I’ll have to ask him if he remembers.

These days I still occasionally wish I could leave my body, but I don’t spend any time working on it. Pity how a little thing like disbelief can ruin a fun activity. I wonder if it would still work even if I don’t actually believe it?

What’s the worst that could happen? I’d get to be still and relax.
If I’m lucky, some invisible silver threads that I don’t even believe in would snap and my soul (which I also don’t believe in) would get to go walkabout.

Win win.
I think I’ll give it another try.

One discusses the oddest things at work

Somehow the subject of funereal celebrations came up at work, and we determined the following:

It is a pity that I will not be having a coffin when I die, because how awesome would it be to serve Jell-O shots off it at my service? Or, optionally, beer pong.

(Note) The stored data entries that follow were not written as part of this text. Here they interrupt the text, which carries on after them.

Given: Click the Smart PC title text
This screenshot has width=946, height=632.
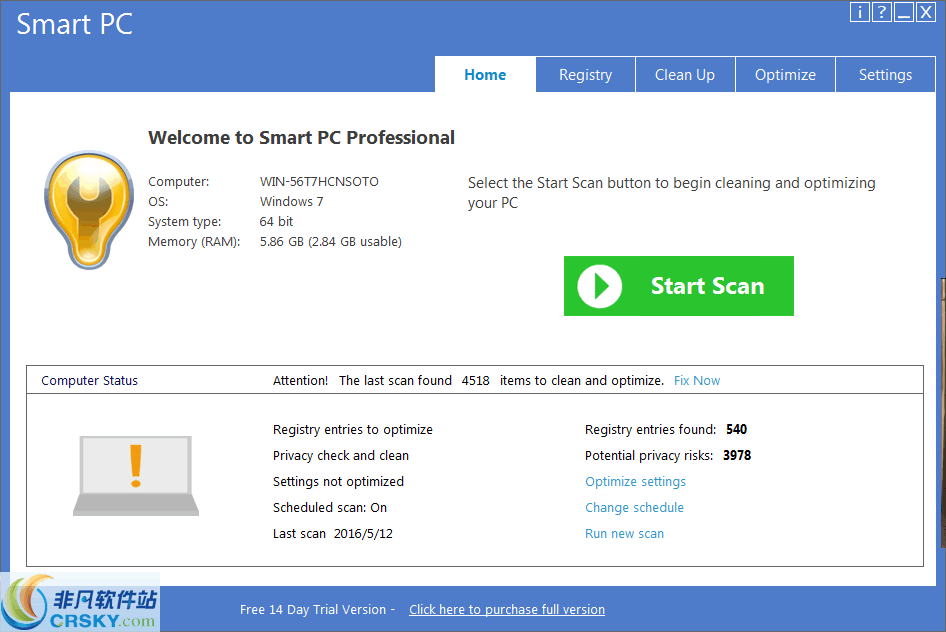Looking at the screenshot, I should pos(74,24).
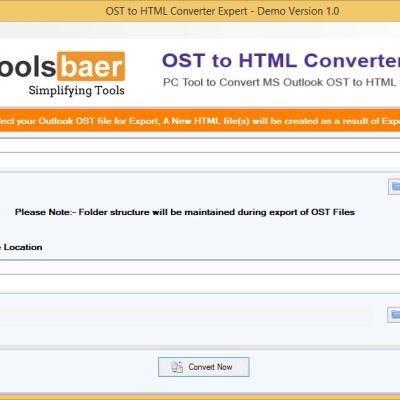Click the orange baer logo block

tap(91, 66)
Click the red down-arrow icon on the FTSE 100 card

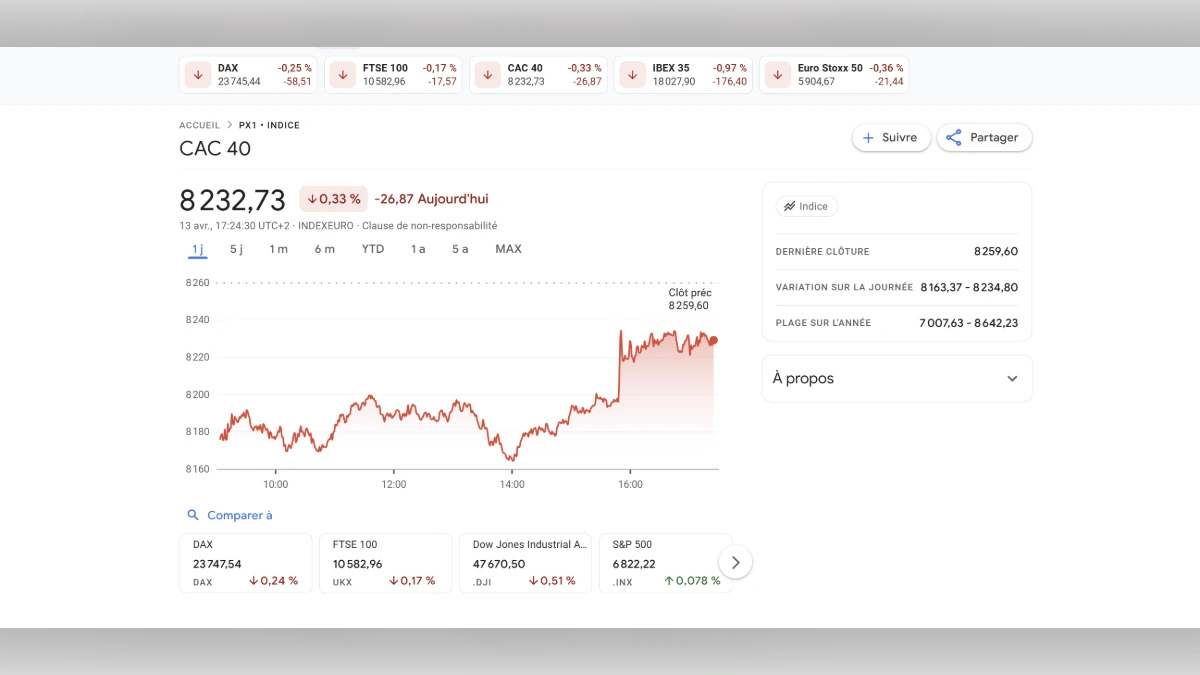[x=342, y=74]
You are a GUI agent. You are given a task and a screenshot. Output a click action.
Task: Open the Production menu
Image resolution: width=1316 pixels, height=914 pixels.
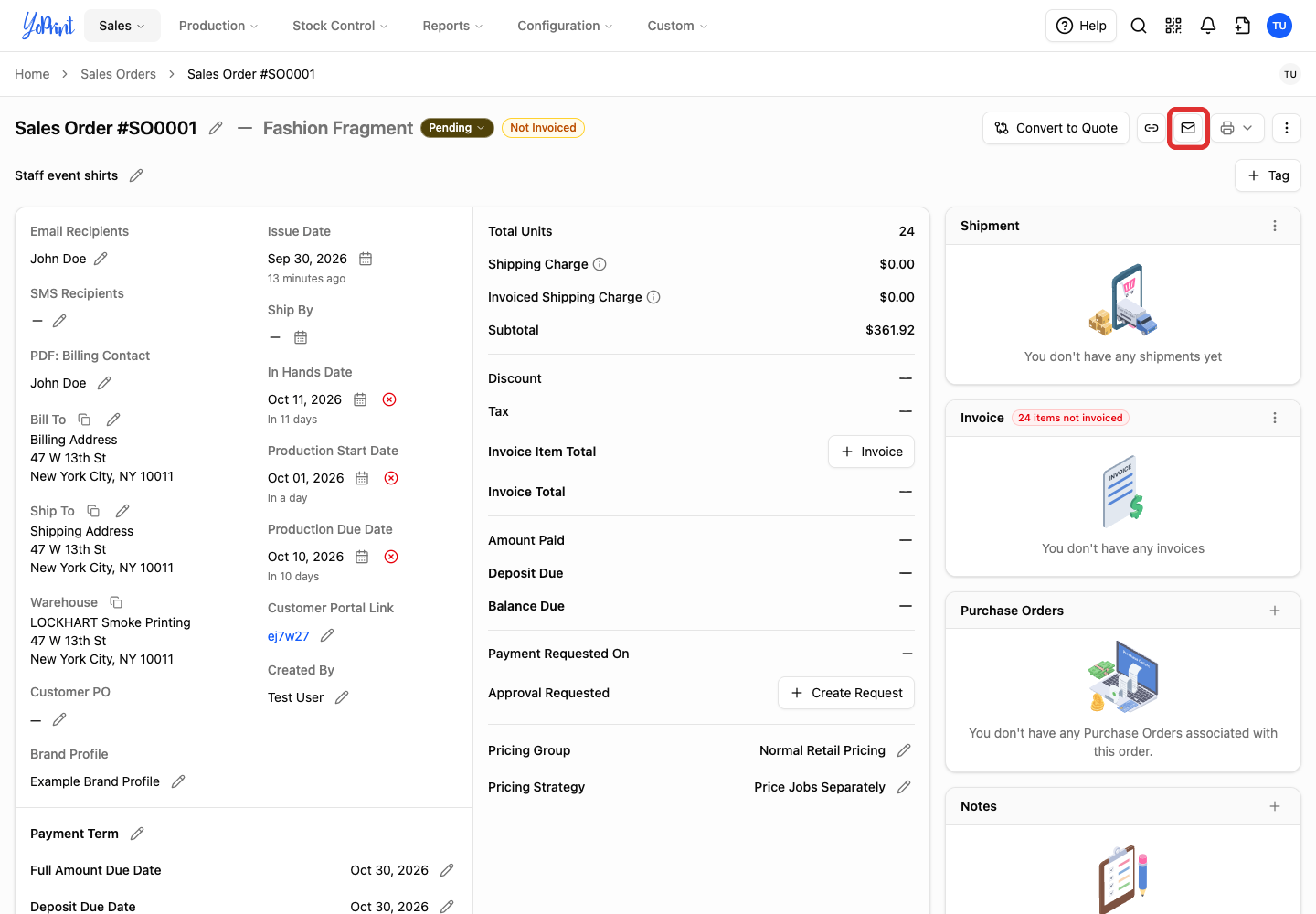[x=218, y=26]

Now I kind of want a casket.

Is that wrong?

Sunday girl

And the child that is born on the Sabbath day
Is bonny and blithe and good and gay.
–Traditional verse

I saw a girl from a lonely street
Cold as ice cream but still as sweet
Dry your eyes, Sunday Girl
–Blondie/Sunday Girl

I was born on a Sunday a long time ago. According to the old poem, that makes me bonny and blithe. When I was a little girl, I think that was very true. I was a cute little girl with a cheerful disposition. Cheerfully prone to stubbornness, if I’m completely honest. I may have been cheerful, but I was born with a firm conviction of my own intelligence. I was pretty sure I was always right about everything.

When I was 4 or 5, I remember the extended family going on a trip to Diamond Lake. We were staying in a cabin, and I would skip around all day, usually singing. My grandmother pointed out two things to my mother:
1. I had a very true singing voice for such a little girl.
2. It was very inappropriate for me to be singing songs from the musical “Hair” at my age. (I really liked the song “Ain’t Got No” at the time. Especially the part that went “ain’t got no underwear.”)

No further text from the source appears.